Experimental methods

This trial was registered in clinicaltrials.gov as NCT02017132(https://clinicaltrials.gov/ct2/show/NCT02017132).


Participants were recruited from the local community between April 2013 and December 2013 through advertising in the Queen Margaret University (QMU) research recruitment digest and by word of mouth. Eligible participants included men and women, aged 18–65 years with a BMI between 18 and 34·9 kg/m2. Volunteers answered the pre-assessment questionnaire before they registered for the study to ensure that they did not have any symptomatic disease. Exclusion criteria included taking medication for diabetes, heart, liver or kidney disease; weight loss within 2 months preceding the study; pregnancy; lactation; and allergies to pomegranate.
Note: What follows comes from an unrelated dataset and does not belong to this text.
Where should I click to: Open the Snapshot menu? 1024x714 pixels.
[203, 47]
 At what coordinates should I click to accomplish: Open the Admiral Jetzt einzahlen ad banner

Participants with a regular intake of pomegranate were also excluded.


The study was granted ethical approval by the Divisional Ethics Committee at QMU. The intervention was conducted according to the guidelines laid down in the Declaration of Helsinki(,24). Information sheets were provided to all potential volunteers and written informed consent was obtained prior to participation. All collected data were stored according to the Data Protection Act (1998)(,25).

Study design and protocol

The study had a double-blinded parallel controlled design where participants were randomised to the daily intake of either one PE capsule or placebo capsule for 8 weeks. Each participant attended the QMU laboratory on three visits (baseline, week 4 and week 8), during which clinical and anthropometric measurements were taken. The randomisation process was conducted by technical staff independent of the study who allocated treatment using an Internet random number-generator site(,26). The numbers produced were used to allocate the pomegranate and placebo capsules, which looked identical. These were placed in sealed, labelled and pre-prepared opaque containers. Participants were asked to maintain their usual diet and exercise regimens throughout the intervention.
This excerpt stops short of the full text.